**Task statement**
One line at a time, check the entries below for the word "more", and copy each line that has it.

(Data extracted from a collection)
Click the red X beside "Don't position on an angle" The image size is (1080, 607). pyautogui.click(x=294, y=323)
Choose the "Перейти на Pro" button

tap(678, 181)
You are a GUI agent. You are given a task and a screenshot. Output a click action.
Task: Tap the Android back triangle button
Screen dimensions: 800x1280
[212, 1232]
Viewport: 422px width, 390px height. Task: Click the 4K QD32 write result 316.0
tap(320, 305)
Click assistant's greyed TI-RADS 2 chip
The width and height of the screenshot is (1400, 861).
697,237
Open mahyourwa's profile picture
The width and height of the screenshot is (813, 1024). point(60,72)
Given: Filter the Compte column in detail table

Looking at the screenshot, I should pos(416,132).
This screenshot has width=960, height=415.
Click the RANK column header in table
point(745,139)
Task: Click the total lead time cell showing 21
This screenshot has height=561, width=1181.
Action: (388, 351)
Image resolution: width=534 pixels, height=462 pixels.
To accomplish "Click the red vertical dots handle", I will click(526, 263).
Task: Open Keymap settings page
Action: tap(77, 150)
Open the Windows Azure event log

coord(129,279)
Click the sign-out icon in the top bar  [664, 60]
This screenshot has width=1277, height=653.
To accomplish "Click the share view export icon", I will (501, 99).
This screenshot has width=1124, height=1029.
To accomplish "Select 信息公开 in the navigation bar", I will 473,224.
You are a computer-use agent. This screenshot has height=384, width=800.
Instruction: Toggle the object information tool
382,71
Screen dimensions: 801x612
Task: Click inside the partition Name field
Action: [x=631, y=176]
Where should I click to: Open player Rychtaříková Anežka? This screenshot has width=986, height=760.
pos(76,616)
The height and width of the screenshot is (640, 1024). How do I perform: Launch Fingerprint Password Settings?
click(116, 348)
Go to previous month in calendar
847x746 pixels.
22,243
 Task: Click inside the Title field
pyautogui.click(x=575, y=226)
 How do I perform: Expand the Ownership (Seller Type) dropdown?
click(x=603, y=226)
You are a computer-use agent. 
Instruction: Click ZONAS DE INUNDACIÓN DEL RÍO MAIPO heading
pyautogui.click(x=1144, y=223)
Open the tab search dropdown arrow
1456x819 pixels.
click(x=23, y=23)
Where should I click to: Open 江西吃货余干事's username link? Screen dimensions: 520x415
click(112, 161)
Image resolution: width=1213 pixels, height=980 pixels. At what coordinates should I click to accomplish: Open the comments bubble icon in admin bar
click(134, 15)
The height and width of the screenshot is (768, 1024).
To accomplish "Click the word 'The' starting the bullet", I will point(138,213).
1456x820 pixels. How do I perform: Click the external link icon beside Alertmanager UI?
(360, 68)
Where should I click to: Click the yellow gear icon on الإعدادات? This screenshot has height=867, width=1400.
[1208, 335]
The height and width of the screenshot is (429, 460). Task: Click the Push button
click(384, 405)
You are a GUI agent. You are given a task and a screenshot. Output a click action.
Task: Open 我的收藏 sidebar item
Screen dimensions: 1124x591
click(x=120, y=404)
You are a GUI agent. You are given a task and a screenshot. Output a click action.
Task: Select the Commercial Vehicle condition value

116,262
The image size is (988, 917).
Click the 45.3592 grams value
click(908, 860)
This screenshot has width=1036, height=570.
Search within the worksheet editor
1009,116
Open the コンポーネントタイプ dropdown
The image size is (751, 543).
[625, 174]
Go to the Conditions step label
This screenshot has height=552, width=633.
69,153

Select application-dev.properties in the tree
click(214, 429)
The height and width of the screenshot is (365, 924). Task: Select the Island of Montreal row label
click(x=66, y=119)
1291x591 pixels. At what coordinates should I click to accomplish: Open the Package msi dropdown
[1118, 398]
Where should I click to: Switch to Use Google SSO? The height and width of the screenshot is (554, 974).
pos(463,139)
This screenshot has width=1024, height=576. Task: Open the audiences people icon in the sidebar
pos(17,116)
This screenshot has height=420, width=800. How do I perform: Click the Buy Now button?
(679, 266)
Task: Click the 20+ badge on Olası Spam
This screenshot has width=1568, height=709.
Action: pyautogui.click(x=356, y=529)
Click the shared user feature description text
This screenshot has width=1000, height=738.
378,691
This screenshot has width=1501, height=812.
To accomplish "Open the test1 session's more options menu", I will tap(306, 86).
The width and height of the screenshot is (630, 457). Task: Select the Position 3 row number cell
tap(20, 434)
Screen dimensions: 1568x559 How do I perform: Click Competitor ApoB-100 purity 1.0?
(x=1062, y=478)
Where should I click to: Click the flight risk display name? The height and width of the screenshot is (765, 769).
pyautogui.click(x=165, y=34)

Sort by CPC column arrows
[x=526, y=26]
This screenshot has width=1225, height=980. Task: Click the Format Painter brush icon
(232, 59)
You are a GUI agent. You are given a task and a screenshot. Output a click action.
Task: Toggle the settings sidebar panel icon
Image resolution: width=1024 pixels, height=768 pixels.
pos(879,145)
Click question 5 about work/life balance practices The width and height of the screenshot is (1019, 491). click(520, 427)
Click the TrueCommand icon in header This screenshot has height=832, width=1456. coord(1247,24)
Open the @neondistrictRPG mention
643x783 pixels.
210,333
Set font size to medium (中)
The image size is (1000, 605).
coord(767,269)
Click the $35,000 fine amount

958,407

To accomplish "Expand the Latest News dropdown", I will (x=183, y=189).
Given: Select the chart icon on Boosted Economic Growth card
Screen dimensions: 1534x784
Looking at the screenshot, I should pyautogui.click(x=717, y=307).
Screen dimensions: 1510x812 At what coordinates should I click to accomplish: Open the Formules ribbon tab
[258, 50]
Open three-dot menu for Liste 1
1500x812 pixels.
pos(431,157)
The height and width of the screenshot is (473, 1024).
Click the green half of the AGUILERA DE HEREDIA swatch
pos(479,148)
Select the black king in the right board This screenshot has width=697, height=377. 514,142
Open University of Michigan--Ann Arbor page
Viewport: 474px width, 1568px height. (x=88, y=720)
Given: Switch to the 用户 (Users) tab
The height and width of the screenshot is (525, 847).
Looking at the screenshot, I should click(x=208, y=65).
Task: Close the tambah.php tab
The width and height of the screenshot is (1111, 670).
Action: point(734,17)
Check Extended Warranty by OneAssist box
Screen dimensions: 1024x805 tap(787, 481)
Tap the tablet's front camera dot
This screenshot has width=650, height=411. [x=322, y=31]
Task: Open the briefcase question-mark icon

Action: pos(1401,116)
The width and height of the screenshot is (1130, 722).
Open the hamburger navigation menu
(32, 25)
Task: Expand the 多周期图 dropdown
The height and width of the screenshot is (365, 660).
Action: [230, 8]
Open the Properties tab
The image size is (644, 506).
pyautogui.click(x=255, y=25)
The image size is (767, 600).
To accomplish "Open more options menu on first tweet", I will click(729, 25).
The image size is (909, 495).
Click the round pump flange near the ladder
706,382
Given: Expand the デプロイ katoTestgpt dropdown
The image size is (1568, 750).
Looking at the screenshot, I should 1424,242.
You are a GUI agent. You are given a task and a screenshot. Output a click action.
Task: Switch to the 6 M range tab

**Completed exercise**
To accomplish "Open the test1 session's more options menu", I will tap(306, 86).
To accomplish "Open more options menu on first tweet", I will click(729, 25).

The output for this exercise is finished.